Request: Arrange the entries in the stretch from the line containing "The height and width of the screenshot is (770, 1068)." through the line containing "Action: click(273, 300)" as a two-column CSV with one row per entry: the column instruction holds its text and the column click holds its answer. Put each field in quotation marks and turn line breaks into spaces.

Records supplied:
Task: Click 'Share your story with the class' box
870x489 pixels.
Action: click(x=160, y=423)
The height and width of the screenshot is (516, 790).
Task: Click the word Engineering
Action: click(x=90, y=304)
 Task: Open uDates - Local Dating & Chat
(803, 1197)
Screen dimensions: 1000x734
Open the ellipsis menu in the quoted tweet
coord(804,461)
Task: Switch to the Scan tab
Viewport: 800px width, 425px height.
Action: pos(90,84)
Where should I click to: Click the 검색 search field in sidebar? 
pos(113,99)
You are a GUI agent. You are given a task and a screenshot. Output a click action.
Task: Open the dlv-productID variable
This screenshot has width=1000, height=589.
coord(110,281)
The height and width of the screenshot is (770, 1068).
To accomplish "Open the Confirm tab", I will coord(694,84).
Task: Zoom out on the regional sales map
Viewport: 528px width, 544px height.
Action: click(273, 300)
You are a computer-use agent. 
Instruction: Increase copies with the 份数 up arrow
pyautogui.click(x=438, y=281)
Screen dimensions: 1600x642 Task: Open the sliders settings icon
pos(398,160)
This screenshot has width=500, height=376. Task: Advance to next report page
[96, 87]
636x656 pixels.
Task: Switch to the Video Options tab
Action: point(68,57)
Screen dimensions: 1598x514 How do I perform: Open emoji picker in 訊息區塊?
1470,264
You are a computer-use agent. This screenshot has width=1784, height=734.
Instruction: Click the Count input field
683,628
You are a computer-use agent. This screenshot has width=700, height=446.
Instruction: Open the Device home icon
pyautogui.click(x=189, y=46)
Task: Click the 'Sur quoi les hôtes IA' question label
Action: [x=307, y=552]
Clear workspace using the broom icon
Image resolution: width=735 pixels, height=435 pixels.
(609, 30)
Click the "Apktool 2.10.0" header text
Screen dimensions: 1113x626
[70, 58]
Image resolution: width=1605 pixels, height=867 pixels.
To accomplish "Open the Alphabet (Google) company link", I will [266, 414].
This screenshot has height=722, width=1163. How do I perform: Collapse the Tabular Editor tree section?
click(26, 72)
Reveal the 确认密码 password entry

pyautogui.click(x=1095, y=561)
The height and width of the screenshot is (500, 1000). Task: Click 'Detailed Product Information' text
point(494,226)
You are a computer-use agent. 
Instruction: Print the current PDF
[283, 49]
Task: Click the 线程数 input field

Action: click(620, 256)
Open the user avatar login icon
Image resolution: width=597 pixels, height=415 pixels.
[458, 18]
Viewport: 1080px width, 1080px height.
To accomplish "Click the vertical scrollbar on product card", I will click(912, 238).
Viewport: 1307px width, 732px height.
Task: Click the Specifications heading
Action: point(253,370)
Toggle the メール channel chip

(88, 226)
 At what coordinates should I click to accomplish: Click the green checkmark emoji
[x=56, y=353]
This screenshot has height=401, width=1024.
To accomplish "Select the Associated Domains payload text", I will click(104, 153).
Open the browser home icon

Result of this exercise:
instruction,click
"The height and width of the screenshot is (770, 1068). To accomplish ""Open the Confirm tab"",","I will coord(694,84)."
"Task: Zoom out on the regional sales map Viewport: 528px width, 544px height.","Action: click(273, 300)"